As she was immobilized during that time, she took up painting to deal with her loneliness, her pain, her isolation, her slow recovery and most significantly the losses incurred due to her accident (a fiancé, multiple miscarriages, her initial interest in studying medicine). While most of her portraits were of herself and her interpretation of her life and the changes it made in her relationships, the portraits also portray Mexican culture and her reverence for her cultural identity. It was only after her death that her work was recognized and celebrated in Mexico as emblematic of national and indigenous tradition as well as by feminists for her depiction of the female experience and form.

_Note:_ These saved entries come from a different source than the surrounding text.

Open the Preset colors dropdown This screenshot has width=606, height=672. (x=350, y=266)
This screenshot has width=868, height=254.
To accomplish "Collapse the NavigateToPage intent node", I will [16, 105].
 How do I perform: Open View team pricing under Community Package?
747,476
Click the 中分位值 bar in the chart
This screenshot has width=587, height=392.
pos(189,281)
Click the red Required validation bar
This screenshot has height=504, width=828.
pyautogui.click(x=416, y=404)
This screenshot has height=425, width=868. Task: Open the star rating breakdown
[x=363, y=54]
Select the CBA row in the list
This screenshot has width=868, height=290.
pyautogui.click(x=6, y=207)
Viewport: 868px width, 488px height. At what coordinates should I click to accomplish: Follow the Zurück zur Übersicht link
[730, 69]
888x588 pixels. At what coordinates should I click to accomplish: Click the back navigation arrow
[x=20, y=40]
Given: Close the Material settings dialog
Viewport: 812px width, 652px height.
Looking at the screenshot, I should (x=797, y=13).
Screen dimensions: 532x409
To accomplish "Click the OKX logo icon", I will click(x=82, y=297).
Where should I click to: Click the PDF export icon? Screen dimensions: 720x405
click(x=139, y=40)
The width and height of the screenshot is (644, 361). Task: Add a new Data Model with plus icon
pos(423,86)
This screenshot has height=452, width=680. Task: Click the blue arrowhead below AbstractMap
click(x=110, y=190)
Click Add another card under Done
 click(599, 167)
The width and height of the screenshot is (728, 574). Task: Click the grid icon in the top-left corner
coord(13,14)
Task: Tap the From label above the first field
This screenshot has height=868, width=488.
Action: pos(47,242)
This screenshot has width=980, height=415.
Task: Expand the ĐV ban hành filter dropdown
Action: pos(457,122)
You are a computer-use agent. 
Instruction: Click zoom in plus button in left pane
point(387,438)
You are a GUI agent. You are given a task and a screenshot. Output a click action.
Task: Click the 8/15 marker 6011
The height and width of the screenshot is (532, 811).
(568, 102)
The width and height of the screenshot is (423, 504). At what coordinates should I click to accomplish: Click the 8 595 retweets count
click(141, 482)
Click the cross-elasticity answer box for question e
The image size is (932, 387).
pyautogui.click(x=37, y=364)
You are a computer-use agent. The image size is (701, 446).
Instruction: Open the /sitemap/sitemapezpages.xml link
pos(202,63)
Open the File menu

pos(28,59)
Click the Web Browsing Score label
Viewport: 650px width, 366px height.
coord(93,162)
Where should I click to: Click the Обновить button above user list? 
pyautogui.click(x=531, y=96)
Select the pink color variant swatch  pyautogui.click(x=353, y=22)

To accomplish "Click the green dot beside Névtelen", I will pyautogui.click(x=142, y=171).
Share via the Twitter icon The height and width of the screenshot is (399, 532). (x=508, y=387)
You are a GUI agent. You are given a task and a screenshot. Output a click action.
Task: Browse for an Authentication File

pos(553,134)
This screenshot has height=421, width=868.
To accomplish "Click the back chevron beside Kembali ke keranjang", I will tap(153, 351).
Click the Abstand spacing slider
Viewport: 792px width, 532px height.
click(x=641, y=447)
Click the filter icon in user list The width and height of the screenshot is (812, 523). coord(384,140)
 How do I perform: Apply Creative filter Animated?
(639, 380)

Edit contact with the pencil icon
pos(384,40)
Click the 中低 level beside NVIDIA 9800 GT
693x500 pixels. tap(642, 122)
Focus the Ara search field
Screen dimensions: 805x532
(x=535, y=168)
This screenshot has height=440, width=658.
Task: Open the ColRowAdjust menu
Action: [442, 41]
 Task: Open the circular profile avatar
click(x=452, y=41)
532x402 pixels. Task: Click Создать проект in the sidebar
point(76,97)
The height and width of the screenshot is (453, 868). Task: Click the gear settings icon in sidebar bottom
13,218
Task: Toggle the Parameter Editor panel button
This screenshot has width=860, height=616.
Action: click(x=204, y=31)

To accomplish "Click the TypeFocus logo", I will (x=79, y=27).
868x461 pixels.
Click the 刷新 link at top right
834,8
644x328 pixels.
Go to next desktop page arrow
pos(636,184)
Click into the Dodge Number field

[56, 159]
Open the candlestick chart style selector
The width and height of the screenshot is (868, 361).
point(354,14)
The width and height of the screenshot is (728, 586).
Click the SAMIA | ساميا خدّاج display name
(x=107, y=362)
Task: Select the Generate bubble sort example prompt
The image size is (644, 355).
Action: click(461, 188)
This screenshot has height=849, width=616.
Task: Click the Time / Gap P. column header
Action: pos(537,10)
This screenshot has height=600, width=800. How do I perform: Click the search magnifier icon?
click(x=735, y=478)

Frida’s turning to art to facilitate the expression of her feelings, her experiences and to aide in her healing is embolic of the use of art-as-therapy. As defined by the American Art Therapy Association, “Art therapy is the therapeutic use of art making by people, within a professional relationship, who experience illness, trauma, or challenges in living, and by people who seek personal development. Through creating art and reflecting on the art products and processes, people can increase awareness of self and others, cope with symptoms, stress, and traumatic experiences; enhance cognitive abilities; and enjoy the life-affirming pleasures of making art.” While Frida did not enter into a therapeutic relationship with a professional art therapist, as that may not have been available for her in Mexico at that time, she certainly used art making as a tool for self-expression, sublimating her trauma, and healing. Her foray into art making through her healing process started her on a career as an artist, as an activist, and a feminist.
Kahlo died at age 47 years old on July 13, 1954. Her work and biography can be found in museums all over the world, including the Frida Kahlo museum in her home town of Coyoacán, Mexico, the Albright-Knox Art Gallery in Buffalo, New York, and the Museum of Modern Art in New York, New York, to name a few.